Roberto E. Montenegro, MD, PhD, an assistant professor of child and adolescent psychiatry at the University of Washington School of Medicine and Seattle Children's Hospital and Georgina Campelia, PhD an assistant professor, philosopher and clinical ethicist in the Department of Bioethics and Humanities at the University of Washington School of Medicine discuss racism and the obstacles that persist in tackling microaggressions. The four pieces drawn together begin an important conversation about microaggressions in PM&R training and practice.
Campelia, G., and T. Tate. (March/April 2019). “Empathetic Practice: The Struggle & Virtue of Empathizing with a Patient’s Suffering”, Hastings Center Report.
In this article, our analysis of empathy in the clinical context hinges on the complexities of patients who are acutely suffering. Using a case concerning a heart transplant patient with Duchenne muscular dystrophy, Alex, and his nurse, Joe, we investigate how empathy’s phenomenological nebulousness can generate doubts about its virtue. Even when asking, “How are you, Alex?” Joe hates the question; it seems empty, silly. Cases like this show both that the enactment of empathy is sometimes challenging and that it can be reasonable to wonder if empathy is a virtue at all. Perhaps Alex’s suffering is simply too massive: Joe cannot possibly know how he feels, so why try? Perhaps empathy would only cause Joe to suffer along with Alex. Not only is empathy difficult to produce in the context of Alex’s suffering; it may not even be possible; and if we simply cannot muster empathy, what is the point of morally demanding it?

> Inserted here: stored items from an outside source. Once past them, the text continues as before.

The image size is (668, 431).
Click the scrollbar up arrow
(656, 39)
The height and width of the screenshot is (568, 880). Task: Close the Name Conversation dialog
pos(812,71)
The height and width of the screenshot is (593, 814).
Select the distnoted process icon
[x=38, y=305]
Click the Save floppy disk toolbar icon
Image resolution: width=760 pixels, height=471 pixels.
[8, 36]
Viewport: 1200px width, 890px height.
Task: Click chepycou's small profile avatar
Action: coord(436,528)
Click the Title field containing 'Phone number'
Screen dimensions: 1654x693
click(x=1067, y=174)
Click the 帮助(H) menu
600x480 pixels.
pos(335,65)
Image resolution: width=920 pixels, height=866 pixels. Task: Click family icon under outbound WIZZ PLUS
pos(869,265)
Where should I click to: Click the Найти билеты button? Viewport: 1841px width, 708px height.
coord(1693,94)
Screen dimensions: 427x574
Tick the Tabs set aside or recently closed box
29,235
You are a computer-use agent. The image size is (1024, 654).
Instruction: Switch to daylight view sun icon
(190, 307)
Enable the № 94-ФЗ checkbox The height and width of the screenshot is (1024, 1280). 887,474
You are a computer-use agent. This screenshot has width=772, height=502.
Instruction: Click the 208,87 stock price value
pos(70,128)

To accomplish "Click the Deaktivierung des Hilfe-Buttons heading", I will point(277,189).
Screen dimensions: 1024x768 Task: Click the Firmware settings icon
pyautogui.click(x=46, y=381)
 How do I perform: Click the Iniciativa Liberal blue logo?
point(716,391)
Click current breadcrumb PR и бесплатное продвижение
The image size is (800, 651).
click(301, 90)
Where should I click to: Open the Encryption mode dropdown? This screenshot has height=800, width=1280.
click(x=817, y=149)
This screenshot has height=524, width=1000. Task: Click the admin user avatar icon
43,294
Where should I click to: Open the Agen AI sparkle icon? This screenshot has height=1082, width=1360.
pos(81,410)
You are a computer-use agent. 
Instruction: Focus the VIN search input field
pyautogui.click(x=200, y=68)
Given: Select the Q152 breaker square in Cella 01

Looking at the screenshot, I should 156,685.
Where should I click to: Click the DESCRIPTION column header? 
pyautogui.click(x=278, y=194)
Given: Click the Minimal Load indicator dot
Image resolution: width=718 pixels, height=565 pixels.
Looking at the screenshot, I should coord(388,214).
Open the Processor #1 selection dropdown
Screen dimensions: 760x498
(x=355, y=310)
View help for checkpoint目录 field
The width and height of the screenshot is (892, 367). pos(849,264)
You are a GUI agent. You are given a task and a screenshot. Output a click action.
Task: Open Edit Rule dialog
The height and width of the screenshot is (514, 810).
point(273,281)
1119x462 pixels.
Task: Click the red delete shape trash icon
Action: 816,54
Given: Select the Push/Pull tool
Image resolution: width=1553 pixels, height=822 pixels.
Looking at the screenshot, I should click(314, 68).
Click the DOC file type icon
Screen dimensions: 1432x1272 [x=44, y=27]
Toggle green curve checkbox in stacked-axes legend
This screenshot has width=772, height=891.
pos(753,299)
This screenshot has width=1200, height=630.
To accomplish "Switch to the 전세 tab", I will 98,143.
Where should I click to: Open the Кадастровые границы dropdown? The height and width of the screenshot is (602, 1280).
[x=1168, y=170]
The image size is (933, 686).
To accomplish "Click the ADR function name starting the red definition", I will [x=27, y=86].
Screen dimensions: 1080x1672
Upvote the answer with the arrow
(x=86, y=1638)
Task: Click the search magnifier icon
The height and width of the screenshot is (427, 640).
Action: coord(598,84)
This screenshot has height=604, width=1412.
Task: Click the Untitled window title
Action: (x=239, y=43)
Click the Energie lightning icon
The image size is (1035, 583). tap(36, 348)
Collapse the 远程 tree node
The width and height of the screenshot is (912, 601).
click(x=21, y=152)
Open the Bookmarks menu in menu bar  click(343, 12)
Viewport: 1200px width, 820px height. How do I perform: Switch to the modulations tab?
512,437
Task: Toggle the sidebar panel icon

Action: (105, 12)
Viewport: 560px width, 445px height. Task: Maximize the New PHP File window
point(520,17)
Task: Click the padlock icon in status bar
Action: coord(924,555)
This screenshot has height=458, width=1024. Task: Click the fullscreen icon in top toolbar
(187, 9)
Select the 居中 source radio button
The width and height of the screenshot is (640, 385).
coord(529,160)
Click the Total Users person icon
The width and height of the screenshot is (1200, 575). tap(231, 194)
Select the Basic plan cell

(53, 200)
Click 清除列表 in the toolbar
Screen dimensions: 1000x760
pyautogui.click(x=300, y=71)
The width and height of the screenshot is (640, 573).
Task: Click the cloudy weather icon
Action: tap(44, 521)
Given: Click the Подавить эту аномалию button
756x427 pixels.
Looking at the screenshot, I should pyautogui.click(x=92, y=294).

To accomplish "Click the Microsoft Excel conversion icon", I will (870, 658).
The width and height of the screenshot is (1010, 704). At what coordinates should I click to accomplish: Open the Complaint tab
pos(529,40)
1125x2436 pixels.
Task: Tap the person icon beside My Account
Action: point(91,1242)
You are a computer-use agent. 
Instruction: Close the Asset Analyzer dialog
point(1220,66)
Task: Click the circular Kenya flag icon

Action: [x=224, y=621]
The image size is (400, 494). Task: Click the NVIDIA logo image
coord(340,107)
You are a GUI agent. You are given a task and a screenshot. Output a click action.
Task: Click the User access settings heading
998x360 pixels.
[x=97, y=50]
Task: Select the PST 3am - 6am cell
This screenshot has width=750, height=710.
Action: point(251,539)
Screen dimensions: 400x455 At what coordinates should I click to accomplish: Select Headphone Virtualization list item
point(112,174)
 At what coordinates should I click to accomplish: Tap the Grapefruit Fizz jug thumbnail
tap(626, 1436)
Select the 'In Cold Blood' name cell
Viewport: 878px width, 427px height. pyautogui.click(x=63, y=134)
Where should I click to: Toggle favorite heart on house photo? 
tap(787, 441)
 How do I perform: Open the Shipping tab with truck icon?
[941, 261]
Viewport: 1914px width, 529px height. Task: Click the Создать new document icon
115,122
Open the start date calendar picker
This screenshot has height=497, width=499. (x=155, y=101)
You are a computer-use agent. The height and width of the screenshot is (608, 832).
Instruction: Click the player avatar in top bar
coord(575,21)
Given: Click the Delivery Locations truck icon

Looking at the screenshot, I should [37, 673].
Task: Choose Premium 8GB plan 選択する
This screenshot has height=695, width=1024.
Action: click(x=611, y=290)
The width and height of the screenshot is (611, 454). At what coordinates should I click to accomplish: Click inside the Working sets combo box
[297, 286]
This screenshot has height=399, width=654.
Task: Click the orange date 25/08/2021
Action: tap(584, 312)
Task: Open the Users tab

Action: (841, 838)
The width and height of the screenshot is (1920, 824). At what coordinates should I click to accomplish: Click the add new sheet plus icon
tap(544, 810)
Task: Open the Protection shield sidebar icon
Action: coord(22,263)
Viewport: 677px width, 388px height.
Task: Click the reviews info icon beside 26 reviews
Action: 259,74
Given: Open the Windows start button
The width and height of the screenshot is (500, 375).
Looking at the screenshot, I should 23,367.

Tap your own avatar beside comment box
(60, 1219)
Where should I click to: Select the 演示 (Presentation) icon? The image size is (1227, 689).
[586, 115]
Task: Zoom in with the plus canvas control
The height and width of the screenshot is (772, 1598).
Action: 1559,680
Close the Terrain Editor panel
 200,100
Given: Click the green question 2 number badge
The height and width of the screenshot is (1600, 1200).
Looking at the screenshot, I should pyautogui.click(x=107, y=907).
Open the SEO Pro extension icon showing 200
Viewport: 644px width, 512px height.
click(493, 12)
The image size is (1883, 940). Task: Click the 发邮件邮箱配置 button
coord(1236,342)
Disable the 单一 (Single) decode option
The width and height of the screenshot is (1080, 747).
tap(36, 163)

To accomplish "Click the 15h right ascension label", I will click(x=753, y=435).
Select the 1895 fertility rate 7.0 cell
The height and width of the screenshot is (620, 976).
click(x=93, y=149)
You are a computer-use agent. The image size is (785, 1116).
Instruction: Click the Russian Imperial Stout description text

In response, we distinguish different kinds of empathic engagements from one another and offer separate counsel. We argue that it is important to understand empathy as something that must be honed across varied contexts before it can be called a virtue. Conceptualizing and operationalizing empathy in this way helps to ground its possibility and virtue even in the most challenging and complex clinical encounters.
Campelia, GD, DM Dudzinski. 2019. “History and Development of Medical Ethics in the West”, Surgical Ethics. Springer Nature.
This chapter will chart some of the history of medical ethics in the West, beginning before the term was coined in 1803 by Thomas Percival and ending with today’s notion of bioethics. This chapter will address some of the key conflicts and historical shifts that transformed medical ethics from an unnamed and amorphous idea to a distinctive field of study informing patient care. The path is complex with medical advances and pitfalls over the centuries that both compel and inhibit progress. With each historical shift, distinguishing features arise. Medical ethics first takes shape in oaths of faith and loyalty, where the virtues and moral obligations of physicians were grounded in the dictates of the gods, the state, the crown, and/or the church. Over the course of the sixteenth to the nineteenth centuries, these oaths come to be defined by an emerging practice of medicine. As such, the power of the oaths comes from the professional contract rather than those higher authorities. Even so, little has changed in the named virtues (fidelity, beneficence, compassion, integrity), and their moral standing continued to be founded on social consensus rather than moral argument. Finally, through the struggles and failures of scientific progress in the nineteenth and twentieth centuries, there is an urgent demand for the moral reasoning and rigorous justification that comes to define bioethics as we know it today.